* **SUPPLIED PASSAGE**:
▼

Obviously, ethnologists must know a great deal more than the local picture to comprehend changes that occur in communities under their observation. What is not obvious from the macro-perspective is the behavior of individuals which, en masse, add up to change. The reason for the shift from curanderos to physicians, for example, becomes clear only when informants tell us that they find more satisfactory results when they consult the latter. And the patient accumulation of case studies gives insight as to why some people chose to emigrate, tentatively or permanently, and why others do not.
In the first version of this paper, I commented on the personal satisfaction and sense of fulfillment that resulted from a long-term commitment to Tzintzuntzan and its people (Foster 1979:182-183). This sense of familiarity (literally, feeling part of a family) has only grown over the passing years. Not only did the extended Foster family come to Tzintzuntzan to celebrate my 80th birthday in 1993, we also gathered on January 5, 1995, to celebrate the fiftieth anniversary of my arrival in the community. Then, on June 28, 2000, we assembled once again, this time to celebrate the long-awaited translation into Spanish of Empire’s Children: The People of Tzintzuntzan (Foster and Ospina 1948). At an academic ceremony held at the Colegio de Michoacán in Zamora, a two-hour drive from Tzintzuntzan, the biggest round of applause came for Doña Micaela González, the 94-year-old matriarch of our Tzintzuntzan family.

▲

* **EXCERPTED RECORDS**:

▼

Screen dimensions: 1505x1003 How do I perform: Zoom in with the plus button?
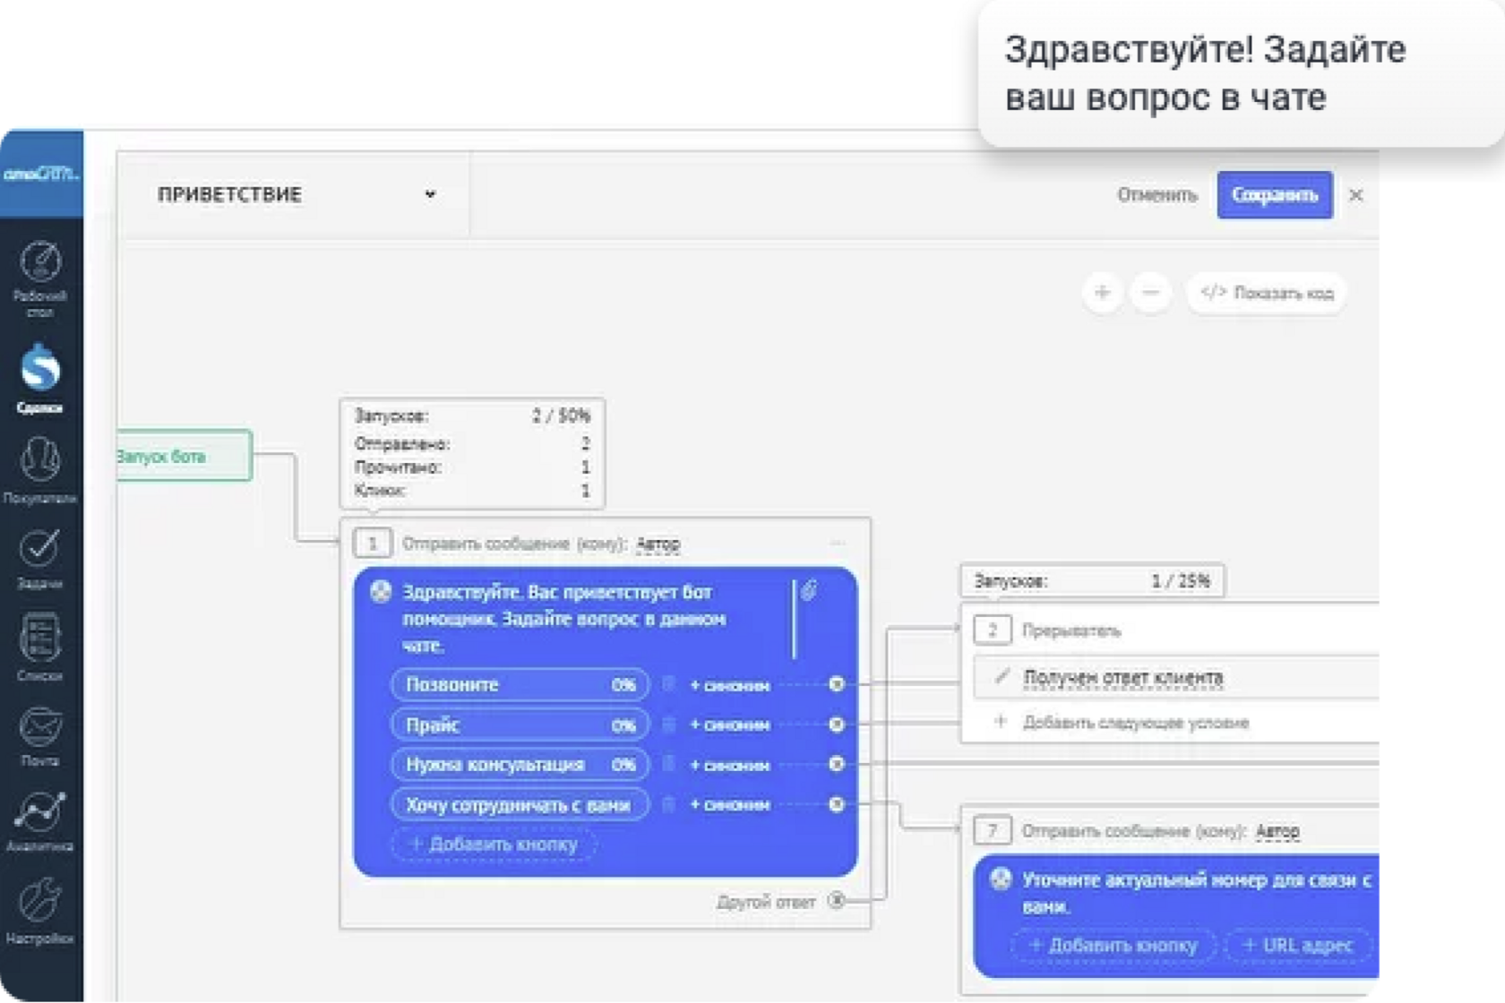(1102, 293)
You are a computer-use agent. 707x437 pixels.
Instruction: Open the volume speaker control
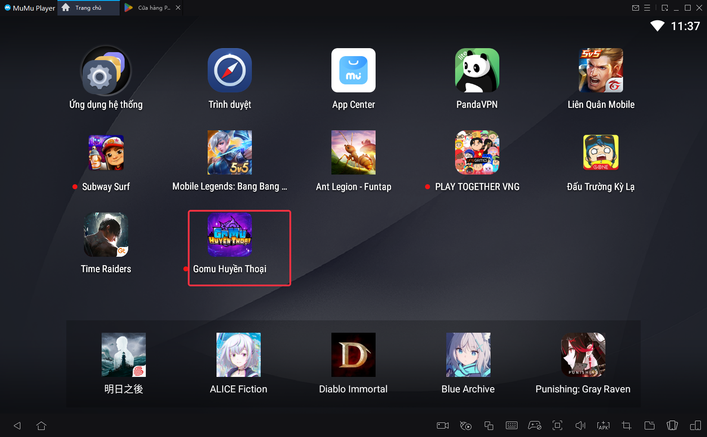[580, 426]
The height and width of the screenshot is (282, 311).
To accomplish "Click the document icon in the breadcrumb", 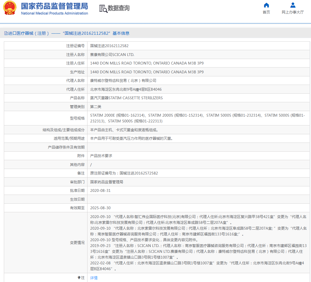I will pyautogui.click(x=6, y=33).
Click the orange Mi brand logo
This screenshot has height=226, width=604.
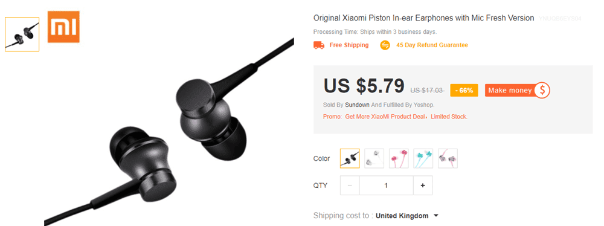tap(63, 27)
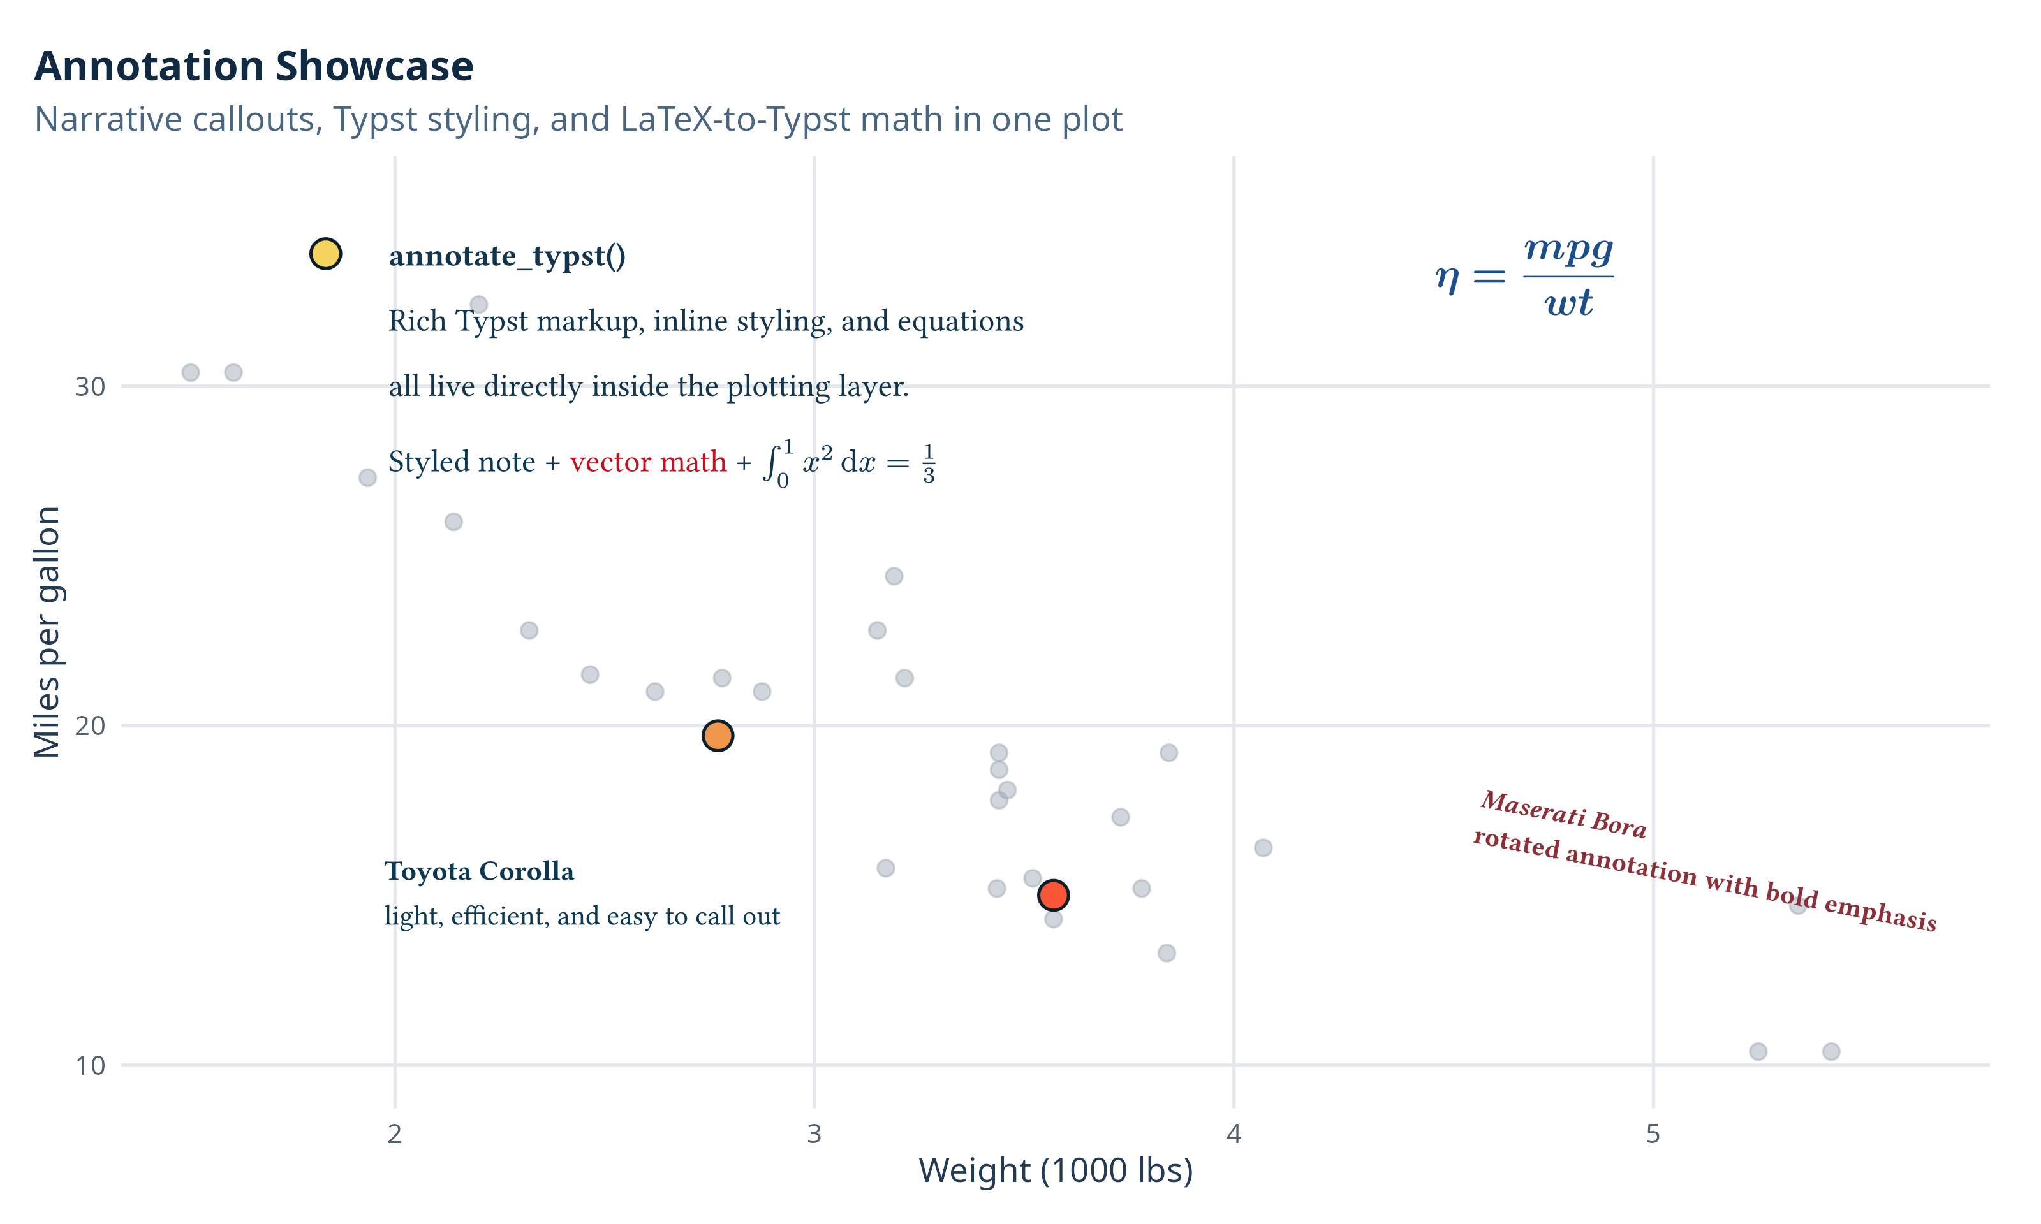
Task: Click the orange highlighted data point
Action: pos(717,735)
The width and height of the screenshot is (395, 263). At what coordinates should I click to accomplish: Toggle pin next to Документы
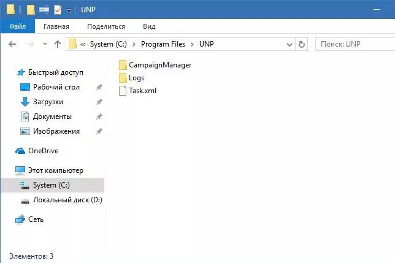click(99, 116)
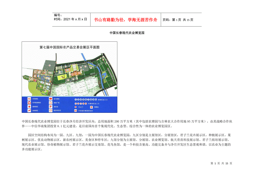Click the white numbered exhibition entrance circles
Screen dimensions: 254x180
[x=86, y=99]
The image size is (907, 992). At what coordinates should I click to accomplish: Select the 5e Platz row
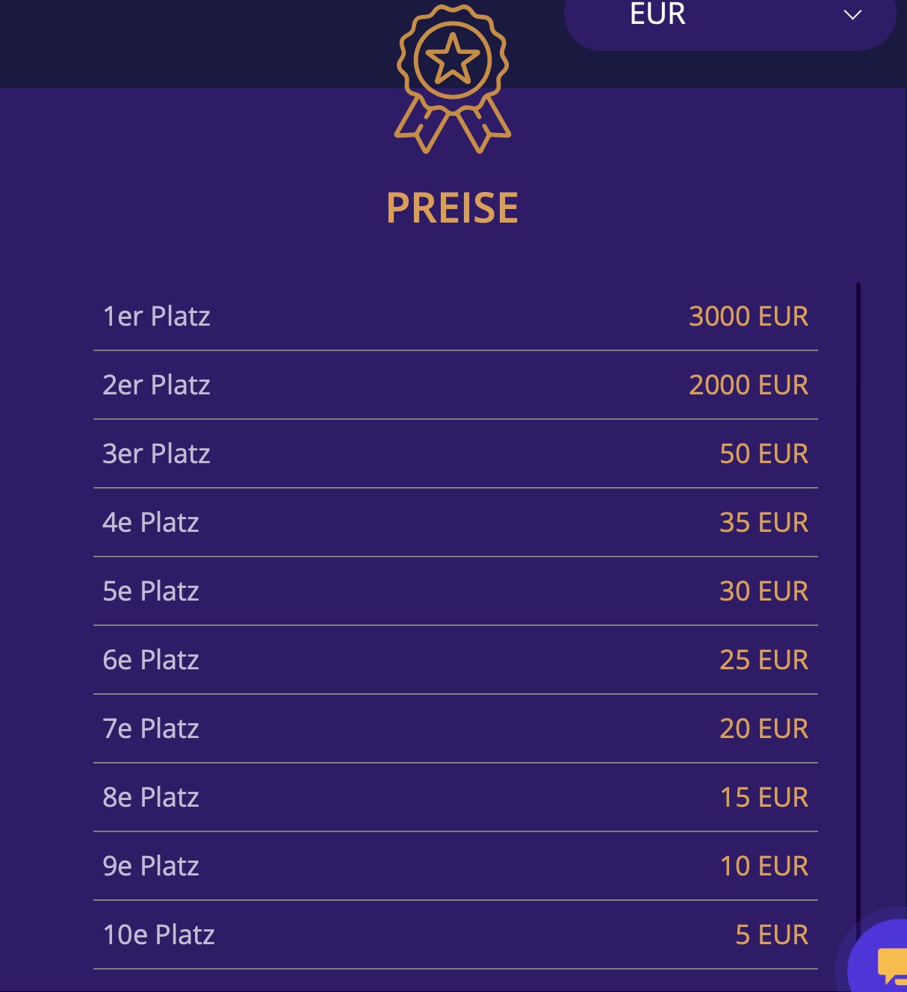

▲

* **USING THE INFORMATION**:
- 1) Print the stretch of the Tzintzuntzan passage from "Obviously, ethnologists must" through "others do not.".
- 2) Continue the passage on long-term fieldwork in Tzintzuntzan, picking up after its final sentence.

* **RESULTS OF THE TASKS**:
- 1)
Obviously, ethnologists must know a great deal more than the local picture to comprehend changes that occur in communities under their observation. What is not obvious from the macro-perspective is the behavior of individuals which, en masse, add up to change. The reason for the shift from curanderos to physicians, for example, becomes clear only when informants tell us that they find more satisfactory results when they consult the latter. And the patient accumulation of case studies gives insight as to why some people chose to emigrate, tentatively or permanently, and why others do not.

- 2)
The next day, many long-time Tzintzuntzan friends came to her home for a second celebration. We ate the traditional fiesta fare of pork carnitas, rice, and beans; drank our beers and soft drinks; and danced to the music of Pedro Dimas. We told stories about the people (many long deceased) staring out at us from the black-and-white photographs that grace the pages of the handsome new edition of Los Hijos del Imperio (Foster and Ospina 2000), and recalled the good times and difficult days shared throughout more than half a century.
Little did we suspect that, the very day we returned home to Berkeley, Micaela would die (of heart failure) in a Morelia hospital. For me, the coincidence of the book publication and Micaela’s death marks the end of a long and very special era. With the ethnological mantle passed to Kemper, Brandes, and Cahn, research in Tzintzuntzan surely will go on for decades to come, but for all those who ever knew Doña Mica it can never be quite the same.
NOTES
1. In the first edition of this volume, under the title “Fieldwork in Tzintzuntzan: the First Thirty Years” (1979c), I related my experiences up to 1975.
2. Were I beginning my writing on Tzintzuntzan today, I would use the word Purépecha rather than Tarascan, for that is the term the indigenous population of Michoacán uses to identify itself. This is also the official designation employed by Mexican government agencies. However, since the term Tarascan is much better known among historians, anthropologists, and the public at large, it seems appropriate to continue its use here.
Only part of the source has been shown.